• [Material proporcionado]:
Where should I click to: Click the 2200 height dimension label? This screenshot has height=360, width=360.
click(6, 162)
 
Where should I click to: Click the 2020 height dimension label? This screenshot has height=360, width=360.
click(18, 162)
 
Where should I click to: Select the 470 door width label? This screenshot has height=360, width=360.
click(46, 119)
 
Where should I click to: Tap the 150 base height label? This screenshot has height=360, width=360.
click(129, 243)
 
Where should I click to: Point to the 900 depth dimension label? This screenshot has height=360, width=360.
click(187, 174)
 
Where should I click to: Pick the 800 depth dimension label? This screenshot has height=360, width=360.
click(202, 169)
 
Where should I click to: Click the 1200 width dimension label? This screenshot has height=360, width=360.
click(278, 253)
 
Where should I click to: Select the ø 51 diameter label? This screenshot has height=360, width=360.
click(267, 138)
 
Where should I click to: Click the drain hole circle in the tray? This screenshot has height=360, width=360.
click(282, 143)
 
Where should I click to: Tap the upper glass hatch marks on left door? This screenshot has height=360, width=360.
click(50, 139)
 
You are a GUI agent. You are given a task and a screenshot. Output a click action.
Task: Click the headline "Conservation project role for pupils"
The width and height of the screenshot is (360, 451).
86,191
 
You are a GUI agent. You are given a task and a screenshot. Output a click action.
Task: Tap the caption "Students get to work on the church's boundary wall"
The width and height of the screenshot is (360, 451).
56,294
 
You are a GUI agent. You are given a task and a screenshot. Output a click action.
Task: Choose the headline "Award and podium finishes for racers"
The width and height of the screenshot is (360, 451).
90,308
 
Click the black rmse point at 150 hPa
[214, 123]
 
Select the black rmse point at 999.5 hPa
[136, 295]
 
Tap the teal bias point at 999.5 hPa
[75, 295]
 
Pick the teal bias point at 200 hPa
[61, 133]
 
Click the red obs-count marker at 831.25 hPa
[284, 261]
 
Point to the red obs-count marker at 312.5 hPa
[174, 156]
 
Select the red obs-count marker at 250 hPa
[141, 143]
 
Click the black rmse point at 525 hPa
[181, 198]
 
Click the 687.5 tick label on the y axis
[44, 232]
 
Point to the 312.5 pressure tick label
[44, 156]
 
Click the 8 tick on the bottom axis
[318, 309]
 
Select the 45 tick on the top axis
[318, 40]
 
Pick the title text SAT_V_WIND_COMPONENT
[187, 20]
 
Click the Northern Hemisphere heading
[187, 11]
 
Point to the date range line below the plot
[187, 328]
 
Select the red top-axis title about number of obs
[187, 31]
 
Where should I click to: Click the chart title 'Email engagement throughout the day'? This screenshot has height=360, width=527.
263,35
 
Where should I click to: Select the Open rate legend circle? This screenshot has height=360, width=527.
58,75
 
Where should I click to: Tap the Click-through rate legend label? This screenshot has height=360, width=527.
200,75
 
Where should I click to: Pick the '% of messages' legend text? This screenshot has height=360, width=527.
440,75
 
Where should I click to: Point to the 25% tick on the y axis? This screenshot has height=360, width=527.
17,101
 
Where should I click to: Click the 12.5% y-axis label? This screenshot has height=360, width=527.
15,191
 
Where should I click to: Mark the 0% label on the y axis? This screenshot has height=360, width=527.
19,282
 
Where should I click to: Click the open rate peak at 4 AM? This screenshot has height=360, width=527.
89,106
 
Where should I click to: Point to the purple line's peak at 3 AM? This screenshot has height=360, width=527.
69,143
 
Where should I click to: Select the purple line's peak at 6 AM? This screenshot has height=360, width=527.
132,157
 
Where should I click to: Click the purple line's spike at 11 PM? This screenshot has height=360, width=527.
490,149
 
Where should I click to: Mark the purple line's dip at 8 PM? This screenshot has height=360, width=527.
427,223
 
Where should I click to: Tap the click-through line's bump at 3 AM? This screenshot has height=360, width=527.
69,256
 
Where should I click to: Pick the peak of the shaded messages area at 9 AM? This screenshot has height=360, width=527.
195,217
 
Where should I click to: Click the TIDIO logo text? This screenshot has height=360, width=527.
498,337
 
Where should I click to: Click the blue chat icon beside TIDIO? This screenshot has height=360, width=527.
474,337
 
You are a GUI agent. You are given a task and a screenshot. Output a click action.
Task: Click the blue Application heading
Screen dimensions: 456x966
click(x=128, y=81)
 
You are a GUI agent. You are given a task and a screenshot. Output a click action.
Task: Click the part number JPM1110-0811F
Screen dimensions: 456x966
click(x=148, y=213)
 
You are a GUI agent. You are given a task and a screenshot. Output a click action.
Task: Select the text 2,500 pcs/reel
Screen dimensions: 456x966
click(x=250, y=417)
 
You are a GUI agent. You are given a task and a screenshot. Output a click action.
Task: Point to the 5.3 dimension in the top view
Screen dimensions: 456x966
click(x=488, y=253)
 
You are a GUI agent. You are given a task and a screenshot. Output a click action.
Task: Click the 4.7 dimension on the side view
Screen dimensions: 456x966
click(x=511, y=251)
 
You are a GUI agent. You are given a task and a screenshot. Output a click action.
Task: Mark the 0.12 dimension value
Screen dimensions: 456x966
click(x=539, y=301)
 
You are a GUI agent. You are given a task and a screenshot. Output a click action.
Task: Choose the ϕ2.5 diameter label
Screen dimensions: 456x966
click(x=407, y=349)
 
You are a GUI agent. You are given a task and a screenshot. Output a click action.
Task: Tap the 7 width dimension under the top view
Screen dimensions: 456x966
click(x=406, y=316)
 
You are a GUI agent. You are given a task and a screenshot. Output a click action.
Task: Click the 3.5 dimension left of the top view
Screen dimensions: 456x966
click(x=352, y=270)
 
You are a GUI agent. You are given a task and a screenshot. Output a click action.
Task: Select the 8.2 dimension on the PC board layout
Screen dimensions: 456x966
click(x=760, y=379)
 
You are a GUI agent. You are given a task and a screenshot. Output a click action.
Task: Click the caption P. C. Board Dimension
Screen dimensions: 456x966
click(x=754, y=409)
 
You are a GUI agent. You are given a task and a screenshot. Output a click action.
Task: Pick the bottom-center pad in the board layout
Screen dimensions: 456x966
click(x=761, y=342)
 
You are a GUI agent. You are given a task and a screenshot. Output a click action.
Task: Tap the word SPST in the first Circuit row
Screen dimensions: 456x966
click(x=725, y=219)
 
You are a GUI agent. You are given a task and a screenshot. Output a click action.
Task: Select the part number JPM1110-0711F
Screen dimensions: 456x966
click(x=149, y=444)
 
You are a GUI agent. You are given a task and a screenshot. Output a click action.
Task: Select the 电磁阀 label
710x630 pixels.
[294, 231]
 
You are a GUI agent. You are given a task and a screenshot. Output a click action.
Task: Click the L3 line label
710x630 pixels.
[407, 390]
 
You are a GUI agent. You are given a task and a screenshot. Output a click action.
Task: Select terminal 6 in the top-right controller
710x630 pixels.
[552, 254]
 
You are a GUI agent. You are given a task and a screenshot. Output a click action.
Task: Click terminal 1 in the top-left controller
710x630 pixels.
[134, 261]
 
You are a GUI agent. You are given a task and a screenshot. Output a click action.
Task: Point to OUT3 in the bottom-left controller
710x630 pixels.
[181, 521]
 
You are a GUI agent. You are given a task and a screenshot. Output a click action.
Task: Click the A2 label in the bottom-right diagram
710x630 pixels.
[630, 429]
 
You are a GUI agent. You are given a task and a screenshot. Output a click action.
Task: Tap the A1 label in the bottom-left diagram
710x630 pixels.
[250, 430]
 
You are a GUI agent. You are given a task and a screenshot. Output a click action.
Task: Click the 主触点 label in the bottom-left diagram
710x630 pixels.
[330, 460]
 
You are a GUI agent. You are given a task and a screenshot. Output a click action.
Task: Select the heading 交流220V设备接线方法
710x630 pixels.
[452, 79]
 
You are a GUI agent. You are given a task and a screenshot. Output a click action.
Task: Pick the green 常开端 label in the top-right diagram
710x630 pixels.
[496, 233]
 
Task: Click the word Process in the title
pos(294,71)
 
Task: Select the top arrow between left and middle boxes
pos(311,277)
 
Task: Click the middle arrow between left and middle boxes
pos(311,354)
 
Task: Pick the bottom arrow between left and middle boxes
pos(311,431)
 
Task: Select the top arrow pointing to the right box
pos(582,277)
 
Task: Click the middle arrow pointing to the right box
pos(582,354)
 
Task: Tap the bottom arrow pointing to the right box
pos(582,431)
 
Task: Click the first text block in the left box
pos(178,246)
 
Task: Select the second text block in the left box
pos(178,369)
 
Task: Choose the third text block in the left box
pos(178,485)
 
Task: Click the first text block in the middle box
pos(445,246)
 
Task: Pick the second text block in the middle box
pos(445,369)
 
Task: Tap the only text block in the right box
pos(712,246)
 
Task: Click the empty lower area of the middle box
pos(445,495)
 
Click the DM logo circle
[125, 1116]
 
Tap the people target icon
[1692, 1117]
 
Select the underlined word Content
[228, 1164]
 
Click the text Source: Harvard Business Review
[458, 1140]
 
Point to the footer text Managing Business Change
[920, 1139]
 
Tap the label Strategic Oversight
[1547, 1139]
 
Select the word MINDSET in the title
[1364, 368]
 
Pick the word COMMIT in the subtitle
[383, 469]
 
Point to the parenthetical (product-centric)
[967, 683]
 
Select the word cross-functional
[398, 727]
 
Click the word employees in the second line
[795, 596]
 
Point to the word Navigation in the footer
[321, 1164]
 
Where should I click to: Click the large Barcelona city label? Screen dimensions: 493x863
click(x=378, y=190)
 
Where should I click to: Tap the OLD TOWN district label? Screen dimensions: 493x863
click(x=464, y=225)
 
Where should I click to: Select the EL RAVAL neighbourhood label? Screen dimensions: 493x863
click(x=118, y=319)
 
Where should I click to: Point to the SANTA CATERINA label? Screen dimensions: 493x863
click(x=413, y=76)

• [Tarea]: Organiza en una lista numerada las líneas que van desde la que contiene "Task: Tap the only" hasta la que contiene "[228, 1164]", ambas incluidas. Omite las líneas en blanco.

• [Solución]:
1. Task: Tap the only text block in the right box
2. pos(712,246)
3. Task: Click the empty lower area of the middle box
4. pos(445,495)
5. Click the DM logo circle
6. [125, 1116]
7. Tap the people target icon
8. [1692, 1117]
9. Select the underlined word Content
10. [228, 1164]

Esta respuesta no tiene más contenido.